60、还有什么是真的?(1/2)

在从宫门口到家门口这段不算长的距离里,严谨被迫经历了三观碎裂重组,再碎裂再重组的过程。

下车的时候,他木着一张脸,整个人都恍惚了。

此时此刻,他实在是不知道该用什么表情,来面对这个世界。

——原来,我这十五年,都生活在假象的包围里。

我以为温柔和顺的娘亲,其实是个雌威赫赫的河东狮;

我以为古板威严的父亲,其实是个快把搓衣板跪断了的耙耳朵;

我以为天真可爱的妹妹……

“对了爹,妹妹的天真可爱是真的吧?”

这会儿,他真是草木皆兵了。

严肃神色微僵,在心里组织了半天的语言,才找出了准确的词句,“……差不多,一半一半。”

“……哪……哪一半?”严谨的手都在抖。

“可爱是真的。”

严谨沉默了片刻,深吸了一口气,“所以,天真是假的,对吗?”

严肃用看傻子的目光看了他一眼,说:“你母亲教出来的孩子,怎么可能天真?”

而后,他目光一顿,眼睛微微眯了起来,狐疑地看向自己的儿子,“你不会是被露杳抓住了什么把柄吧?”

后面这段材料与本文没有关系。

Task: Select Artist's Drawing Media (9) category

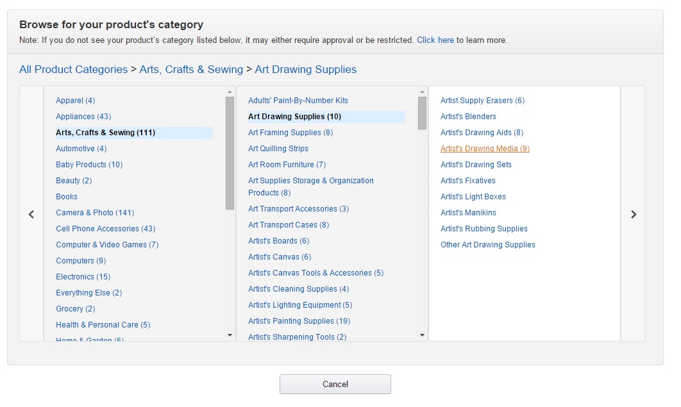Action: pyautogui.click(x=485, y=149)
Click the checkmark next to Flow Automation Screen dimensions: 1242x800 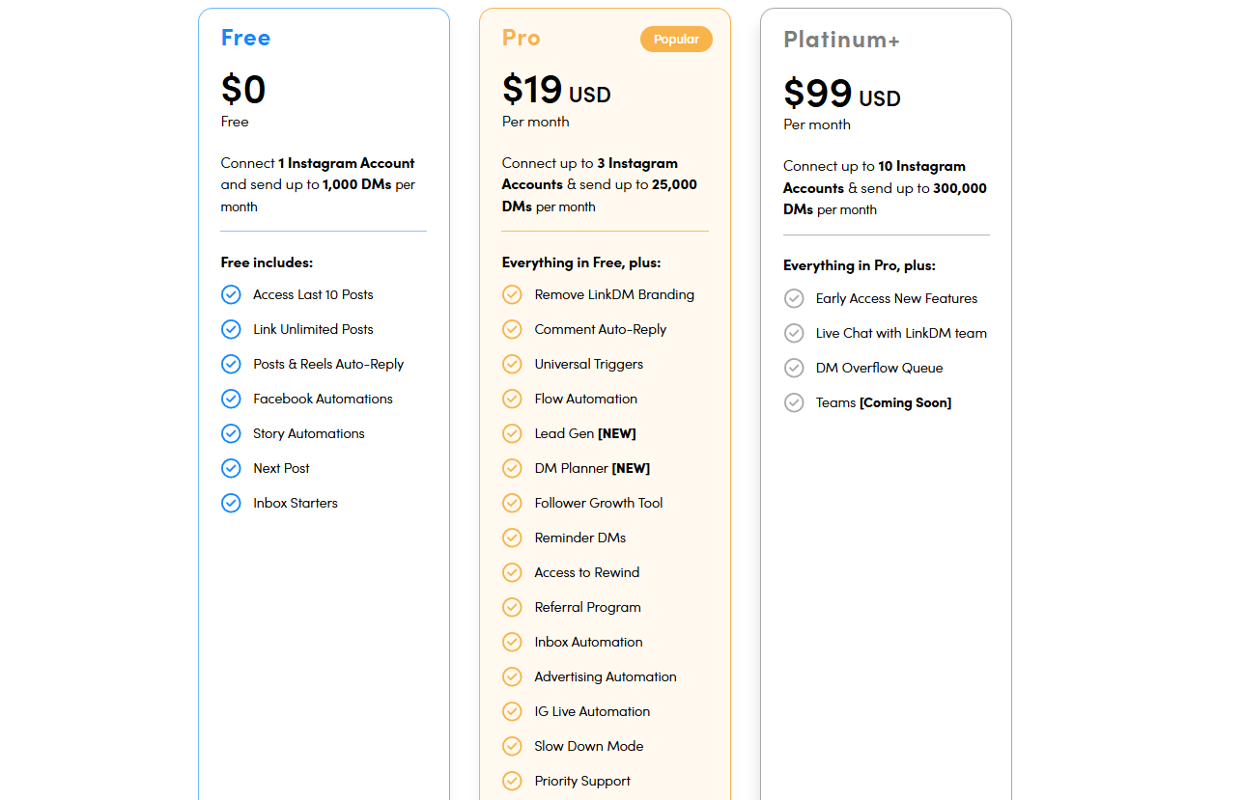512,399
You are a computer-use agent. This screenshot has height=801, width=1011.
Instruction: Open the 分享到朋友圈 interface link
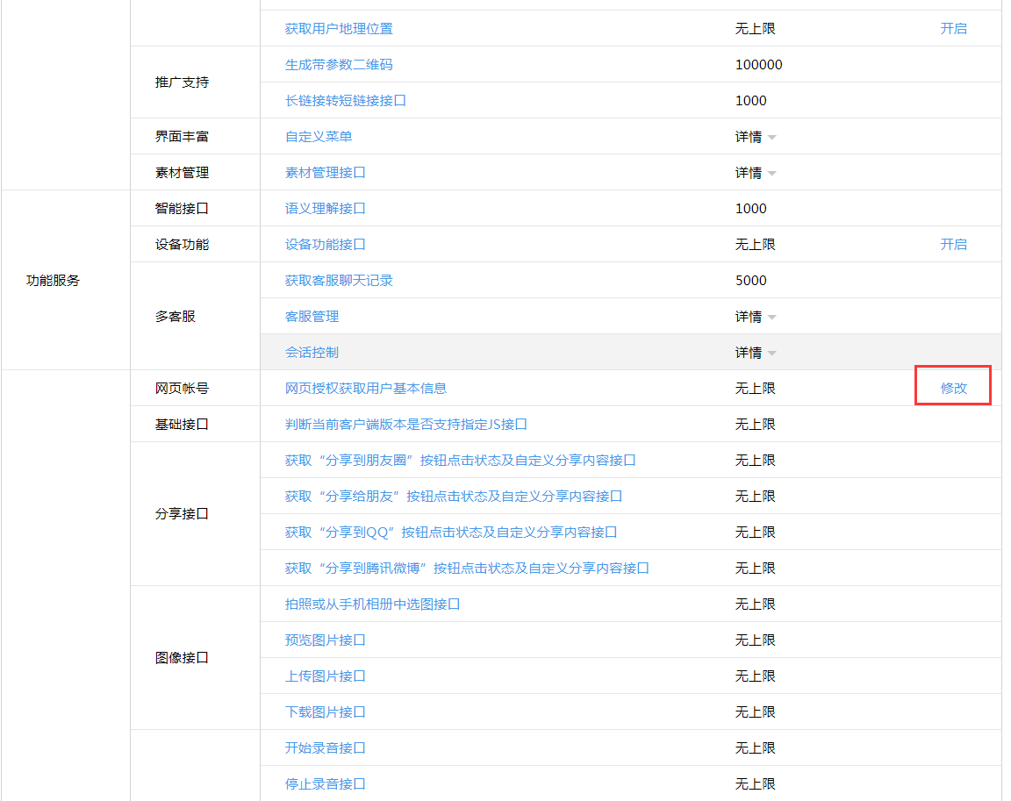pyautogui.click(x=460, y=461)
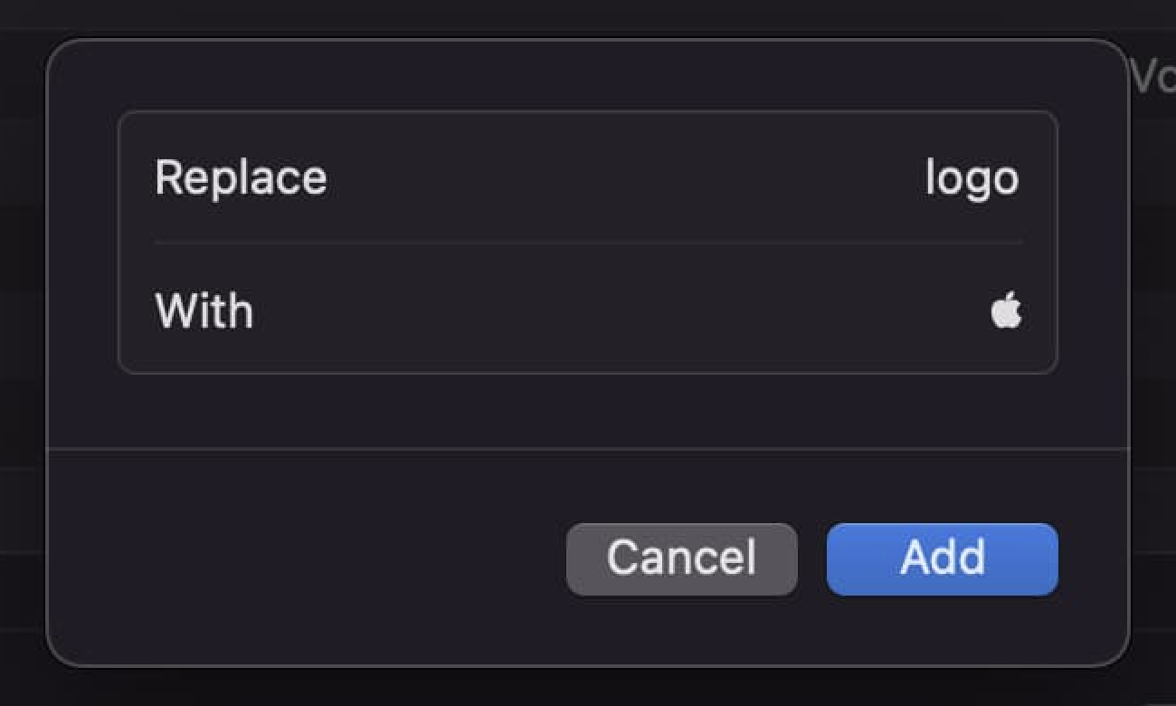Screen dimensions: 1176x706
Task: Click the "A" of the Add button
Action: pos(914,558)
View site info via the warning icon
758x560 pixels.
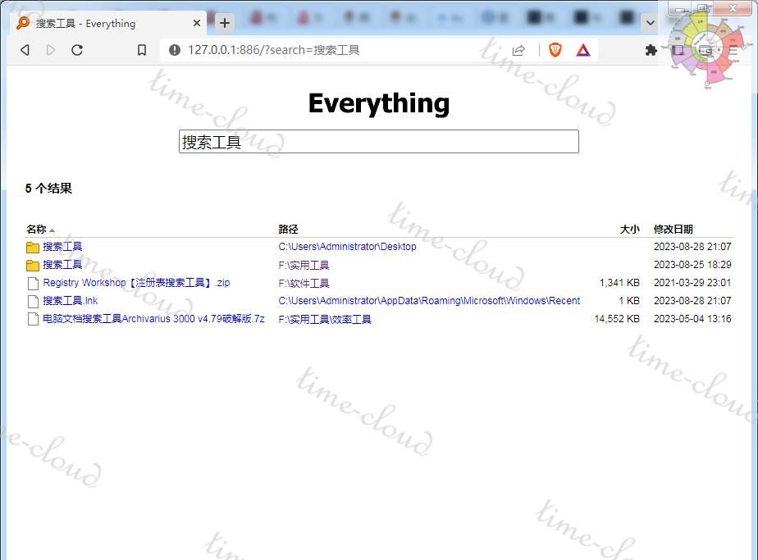174,50
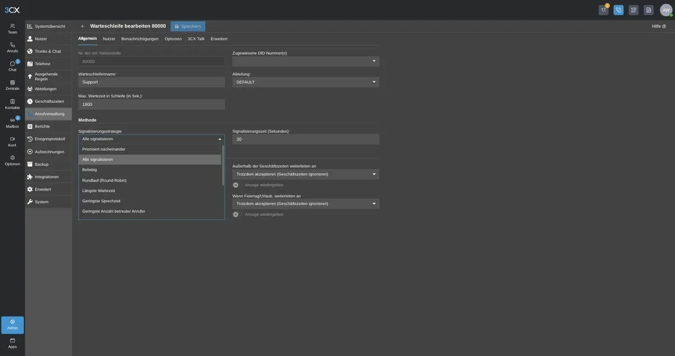This screenshot has width=675, height=356.
Task: Click the strategy dropdown list scrollbar
Action: pos(223,165)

严露杳,严肃的小女儿,严谨的亲妹妹,严夫人的心头肉,小棉袄。

听见父亲的询问,严谨沉沉地叹了一声,头一回觉得自己蠢不可及。

“我原本并不知道自己是被她抓住了把柄,还以为自己已经把她哄过去了。如今看来……”

他忍不住又叹了一声,心里苦哈哈,“如今再想想,我非但没把人骗过去,还因为轻敌,暴露了更多。”

当时不觉得,如今再回想,妹妹也不是一点破绽都没有。

——如果是真的天真可爱,不谙世事,遇见了那么震撼的事,怎么可能在父母面前半点都不曾说漏了嘴?

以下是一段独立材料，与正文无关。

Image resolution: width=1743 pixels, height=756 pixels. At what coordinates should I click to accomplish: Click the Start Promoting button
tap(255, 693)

就算妹妹一时混忘了,那天跟着她的两个婢女,怎么可能一个都没有向母亲禀报?

只能是因为那两个婢女早就被妹妹拿捏住了,得了妹妹的吩咐,不敢乱说话。

这样一想,也不能全怪,是他自己大意了。

严肃眉头一皱,觉得事情并不简单,“你落了什么把柄在你妹妹手里了?”

“啊?其实……也没什么。”

严谨咳了一声,眼神飘忽,“就是刚入京没多久……在大街上……那啥,孩儿被几个地痞打劫了……然后……然后就被妹妹看见了嘛。”

严肃蹙眉看着他,严谨无辜地看回去。

父子俩对视了半天,谁也不肯退缩一步。

严肃心说:你可真是出息了呀,连你老爹的威严都不怕了。

严谨暗道:早知道您是这样的爹,您早就没啥威严可言了好伐。

再说了,您怕不是忘了,今日您可是落了好大把柄在我这里呢,怕你才有鬼。

眼见儿子不肯服软,严肃只能追问:“你不觉得,你省略得有点多吗?”

“有吗?”

严禁一脸无辜,说出的话却险些把亲爹气得吐血,“不就是省了把几个地痞打断腿的事?”

今天早上他遇见的那两个,就是来找他寻仇的漏网之鱼。

严肃先是震惊地瞪大了眼,但想起在校场看到的,自己儿子撸袖子和人吵架那一幕,又觉得没那么震惊了。

他只是生气。

“你……和地痞流氓打架?”

这话说的,真是奇怪。

严谨怪异地反问:“我总不能站着让他们打吧?”

“……那是不能。”

严肃眉头一松,却很快就又皱了起来,“不对,重点不是这个,重点是你跟人打架,还把一群人打断了腿?”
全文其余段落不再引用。